To install Habana PyTorch environment, run the following command.
wget -nv https://vault.habana.ai/artifactory/gaudi-installer/latest/habanalabs-installer.sh
chmod +x habanalabs-installer.sh
./habanalabs-installer.sh install -t dependencies
./habanalabs-installer.sh install --type pytorch --venv
Note
Running the above command installs the latest version.
Installing dependencies requires sudo permission.
Make sure to check whether PyTorch is already installed in the path listed in the environment variable PYTHONPATH. If it is, make sure to either uninstall it before proceeding or remove the path from the PYTHONPATH.
This script supports fresh installations only. SW upgrades are not supported.
The -- venv
flag installs the relevant framework inside the virtual environment.

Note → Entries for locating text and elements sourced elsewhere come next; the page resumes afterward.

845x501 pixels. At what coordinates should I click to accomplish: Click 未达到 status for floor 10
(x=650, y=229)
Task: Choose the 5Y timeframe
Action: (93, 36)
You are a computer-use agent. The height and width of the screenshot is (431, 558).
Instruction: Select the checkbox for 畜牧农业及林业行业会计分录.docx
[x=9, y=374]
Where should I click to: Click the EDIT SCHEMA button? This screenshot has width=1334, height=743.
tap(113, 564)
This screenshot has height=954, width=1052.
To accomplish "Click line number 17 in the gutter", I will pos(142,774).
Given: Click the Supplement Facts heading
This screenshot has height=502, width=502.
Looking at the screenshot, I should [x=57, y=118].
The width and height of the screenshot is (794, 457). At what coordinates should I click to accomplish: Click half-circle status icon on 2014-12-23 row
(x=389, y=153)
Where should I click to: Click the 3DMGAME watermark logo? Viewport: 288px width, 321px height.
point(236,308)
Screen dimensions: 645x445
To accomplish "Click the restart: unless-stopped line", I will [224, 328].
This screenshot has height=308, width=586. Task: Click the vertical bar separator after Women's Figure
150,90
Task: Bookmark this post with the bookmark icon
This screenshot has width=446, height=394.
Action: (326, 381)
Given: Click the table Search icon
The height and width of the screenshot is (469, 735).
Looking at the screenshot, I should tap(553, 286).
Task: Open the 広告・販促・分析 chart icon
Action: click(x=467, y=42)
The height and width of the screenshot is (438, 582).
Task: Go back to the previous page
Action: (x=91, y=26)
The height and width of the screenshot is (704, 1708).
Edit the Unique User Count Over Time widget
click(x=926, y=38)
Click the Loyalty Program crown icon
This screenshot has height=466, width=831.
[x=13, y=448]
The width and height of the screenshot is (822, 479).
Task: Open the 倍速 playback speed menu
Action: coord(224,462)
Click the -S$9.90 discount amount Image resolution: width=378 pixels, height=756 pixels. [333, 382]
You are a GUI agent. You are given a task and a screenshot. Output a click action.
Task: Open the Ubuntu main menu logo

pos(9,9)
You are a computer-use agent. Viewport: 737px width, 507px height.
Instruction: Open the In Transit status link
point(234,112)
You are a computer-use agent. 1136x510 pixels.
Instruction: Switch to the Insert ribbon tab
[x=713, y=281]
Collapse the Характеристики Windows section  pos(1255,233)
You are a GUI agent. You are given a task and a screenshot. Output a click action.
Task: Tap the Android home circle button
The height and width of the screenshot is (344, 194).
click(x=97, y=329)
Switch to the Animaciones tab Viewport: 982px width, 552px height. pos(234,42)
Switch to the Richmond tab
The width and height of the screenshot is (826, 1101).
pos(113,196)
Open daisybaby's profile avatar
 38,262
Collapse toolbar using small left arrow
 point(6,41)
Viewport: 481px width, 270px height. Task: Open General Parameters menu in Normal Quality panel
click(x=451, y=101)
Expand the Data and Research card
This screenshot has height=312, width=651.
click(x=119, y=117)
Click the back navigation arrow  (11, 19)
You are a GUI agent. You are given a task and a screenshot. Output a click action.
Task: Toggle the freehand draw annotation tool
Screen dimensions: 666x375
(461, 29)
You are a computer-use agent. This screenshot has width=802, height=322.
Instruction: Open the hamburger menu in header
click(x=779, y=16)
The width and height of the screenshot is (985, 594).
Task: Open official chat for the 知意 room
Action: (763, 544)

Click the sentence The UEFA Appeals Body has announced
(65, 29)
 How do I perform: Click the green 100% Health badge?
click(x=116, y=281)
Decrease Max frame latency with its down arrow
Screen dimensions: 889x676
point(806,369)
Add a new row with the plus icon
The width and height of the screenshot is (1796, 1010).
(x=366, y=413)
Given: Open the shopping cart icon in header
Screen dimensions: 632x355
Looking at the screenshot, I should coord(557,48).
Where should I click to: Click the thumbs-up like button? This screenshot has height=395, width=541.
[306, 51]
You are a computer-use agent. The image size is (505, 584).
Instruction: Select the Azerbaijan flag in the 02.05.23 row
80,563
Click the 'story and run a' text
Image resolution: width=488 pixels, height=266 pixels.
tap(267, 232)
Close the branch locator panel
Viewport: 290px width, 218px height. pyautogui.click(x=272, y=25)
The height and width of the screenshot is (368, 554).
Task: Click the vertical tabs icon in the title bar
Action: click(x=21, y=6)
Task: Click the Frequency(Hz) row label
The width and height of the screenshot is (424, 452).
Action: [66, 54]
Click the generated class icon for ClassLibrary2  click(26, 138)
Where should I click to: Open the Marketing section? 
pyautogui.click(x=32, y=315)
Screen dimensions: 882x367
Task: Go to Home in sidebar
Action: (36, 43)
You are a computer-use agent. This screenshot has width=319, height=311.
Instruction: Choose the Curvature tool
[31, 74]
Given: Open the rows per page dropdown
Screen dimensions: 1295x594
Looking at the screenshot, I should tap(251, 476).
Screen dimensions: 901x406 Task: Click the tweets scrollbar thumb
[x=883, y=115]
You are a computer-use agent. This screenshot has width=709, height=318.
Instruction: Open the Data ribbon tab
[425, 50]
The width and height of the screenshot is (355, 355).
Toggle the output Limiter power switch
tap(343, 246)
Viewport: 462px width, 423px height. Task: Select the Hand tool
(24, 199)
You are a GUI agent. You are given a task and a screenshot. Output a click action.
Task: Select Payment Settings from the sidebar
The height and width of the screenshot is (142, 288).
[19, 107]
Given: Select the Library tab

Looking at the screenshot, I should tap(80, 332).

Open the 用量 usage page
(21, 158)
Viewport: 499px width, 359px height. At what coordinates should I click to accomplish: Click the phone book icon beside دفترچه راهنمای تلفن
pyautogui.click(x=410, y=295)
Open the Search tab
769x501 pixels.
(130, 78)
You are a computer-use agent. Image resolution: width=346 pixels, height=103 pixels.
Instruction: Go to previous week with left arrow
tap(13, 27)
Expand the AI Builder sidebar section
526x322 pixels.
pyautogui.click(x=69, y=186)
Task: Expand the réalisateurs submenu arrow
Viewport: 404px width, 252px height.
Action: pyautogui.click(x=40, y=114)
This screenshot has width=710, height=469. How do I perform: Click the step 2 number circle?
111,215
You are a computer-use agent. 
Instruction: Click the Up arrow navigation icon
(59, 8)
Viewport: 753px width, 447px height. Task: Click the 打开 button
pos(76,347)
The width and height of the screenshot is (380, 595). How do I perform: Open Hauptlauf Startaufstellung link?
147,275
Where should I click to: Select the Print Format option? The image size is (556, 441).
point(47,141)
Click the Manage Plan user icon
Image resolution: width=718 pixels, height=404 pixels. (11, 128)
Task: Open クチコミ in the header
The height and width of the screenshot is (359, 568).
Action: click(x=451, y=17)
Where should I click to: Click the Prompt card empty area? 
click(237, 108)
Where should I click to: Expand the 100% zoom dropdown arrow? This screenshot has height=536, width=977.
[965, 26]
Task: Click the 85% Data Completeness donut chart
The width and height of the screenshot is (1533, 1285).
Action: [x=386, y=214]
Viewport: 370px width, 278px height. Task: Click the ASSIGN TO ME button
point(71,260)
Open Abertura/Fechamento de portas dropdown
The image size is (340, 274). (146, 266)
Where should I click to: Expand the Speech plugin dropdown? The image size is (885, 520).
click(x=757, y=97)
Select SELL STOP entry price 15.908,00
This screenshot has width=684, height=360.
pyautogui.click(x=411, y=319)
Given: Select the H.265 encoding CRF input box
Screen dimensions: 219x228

The default virtual environment folder is $HOME/habanalabs-venv
.
To override the default, run the following command:
export HABANALABS_VIRTUAL_DIR=xxxx
Model References Requirements¶
Some PyTorch models need additional python packages. They can be installed using python requirements files provided in Model References repository. Refer to Model References repository for detailed instructions on running PyTorch models.
Set up Python for Models¶
Using your own models requires setting python 3.8 as the default python version. If python 3.8 is not the default version, replace any call to the python command on your model with $PYTHON and define the environment variable as below:
export PYTHON=/usr/bin/python3.8
Running models from Habana Model-References, requires the PYTHON environment variable to match the supported python release:
export PYTHON=/usr/bin/<python version>
Note
Python 3.8 is the supported python release for all Operating Systems except for Ubuntu22.04. See the versions listed in the Support Matrix.